As we strive to help undo such devastating dehumanization, as we seek to amplify the voice of the Good Shepherd, we would do well to take up afresh Jesus’ own marginal ministry.  And in so doing we might also remember the marginality of the church, it own “otherness” in its earliest days.  One of the oldest images we have of the crucifixion is the so-called “Alexemenos graffito.”  Etched into a wall near the Palatine Hill in Rome, a human figure with a donkey head on a cross, flanked by an apparently worshipping figure, is inscribed “Alexander worships his God.”  The notion that a people could worship as God one who was degraded by death on a cross was ridiculous in a Roman imperial context in which an effective Messiah would, after all, come along and with great might overturn the powers that be. 

This ancient insight takes us to the very heart of the power of the cross.  This image conveys how good news can be a skandalon, a stumbling block, foolishness (1 Cor 1:23)—sheer madness to one who expects a straight-forward story of overturning one sort of power with a yet greater form of it.  But we preach Christ crucified and risen, the power of One who poured himself into our midst, became in a sense an emblem of stigma, became other in order to transform otherness into belonging, to draw us into this pattern of metamorphosis and make us its agents.  As we take up that agency, we must remember from whence we came, must remember our otherness – ancient and contemporary – and in so remembering rediscover our border location as Christians.  For we are a people living in the already and the not yet, a people in the world and yet not wholly of it, a people with an ancient propensity for turning the world upside down.
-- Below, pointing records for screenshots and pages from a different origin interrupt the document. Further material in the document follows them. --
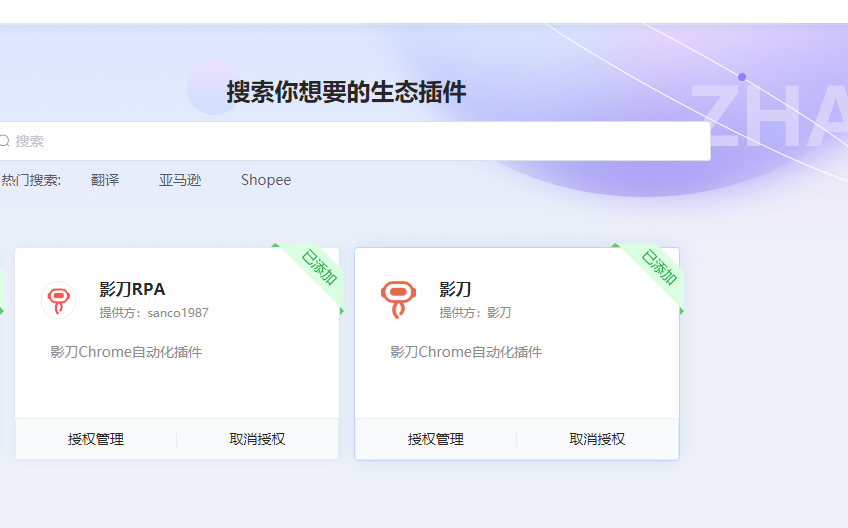Open the 影刀RPA plugin title

coord(132,289)
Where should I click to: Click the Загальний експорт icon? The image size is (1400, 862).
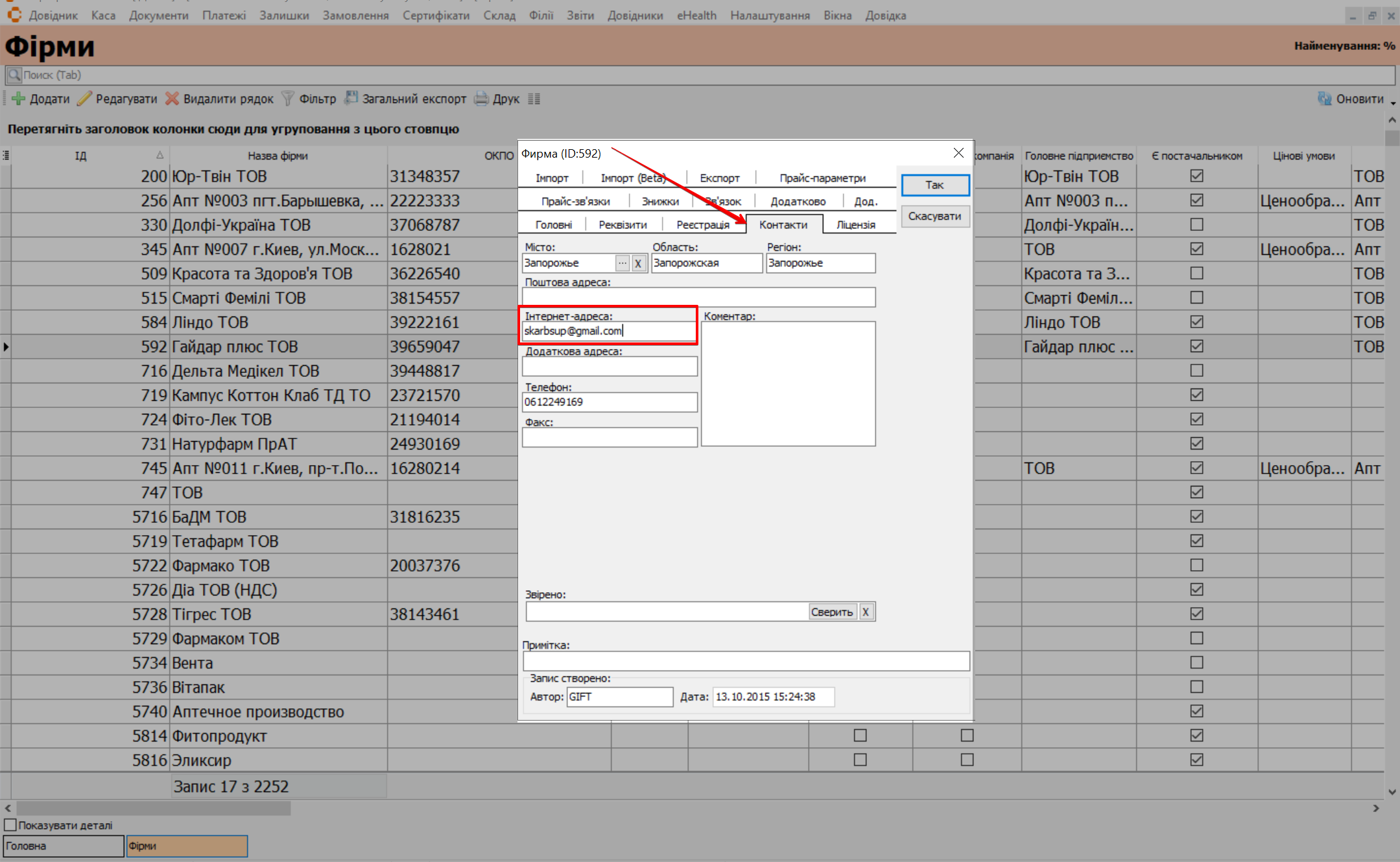(351, 99)
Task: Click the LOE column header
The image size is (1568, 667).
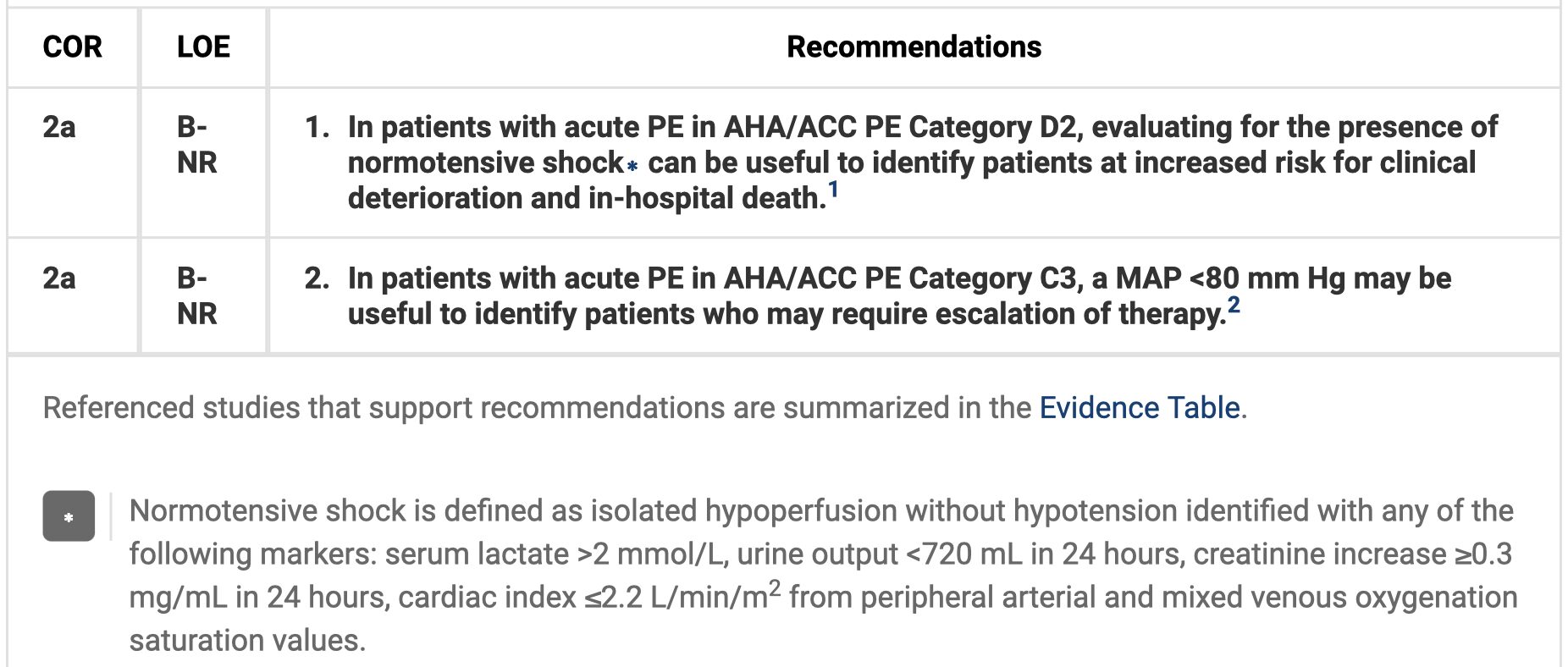Action: (203, 47)
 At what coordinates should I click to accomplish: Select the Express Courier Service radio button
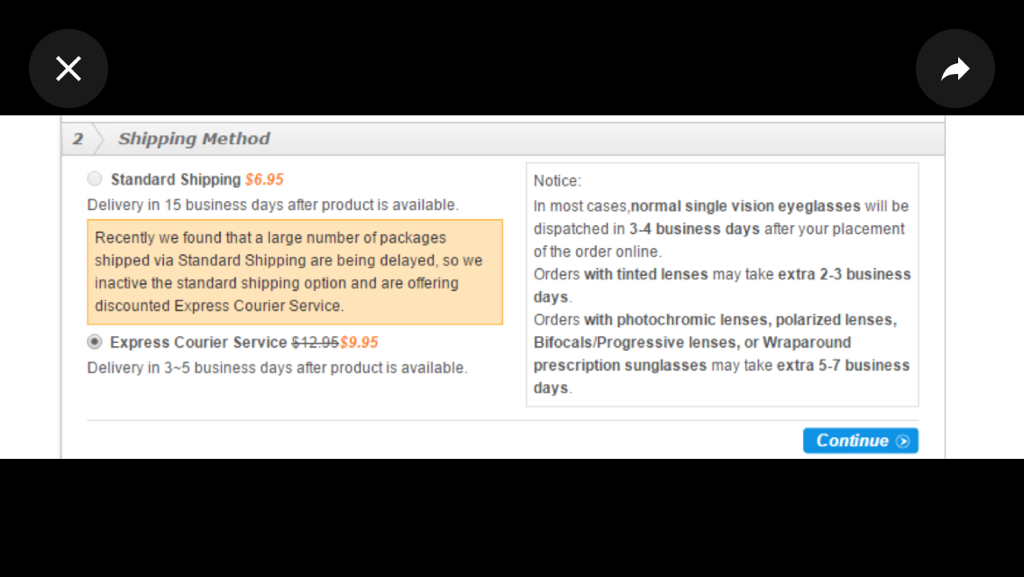point(95,342)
This is a journey that does not end in this life.  It ends at the feet of the God who made us, the one around whom we sing and dance together in eternity.  But between now and then—in this space-time of already and not yet-- we remember and live into this ancient identity, indeed this baptismal mission.  We remember the process of our incorporation into the wider flock, we remember that we are “Other Sheep,” a people oriented to the margin, inviting “other others” into this holy terrain, this sacred journey.

This is the peculiar challenge and privilege of our ministry.  Amen.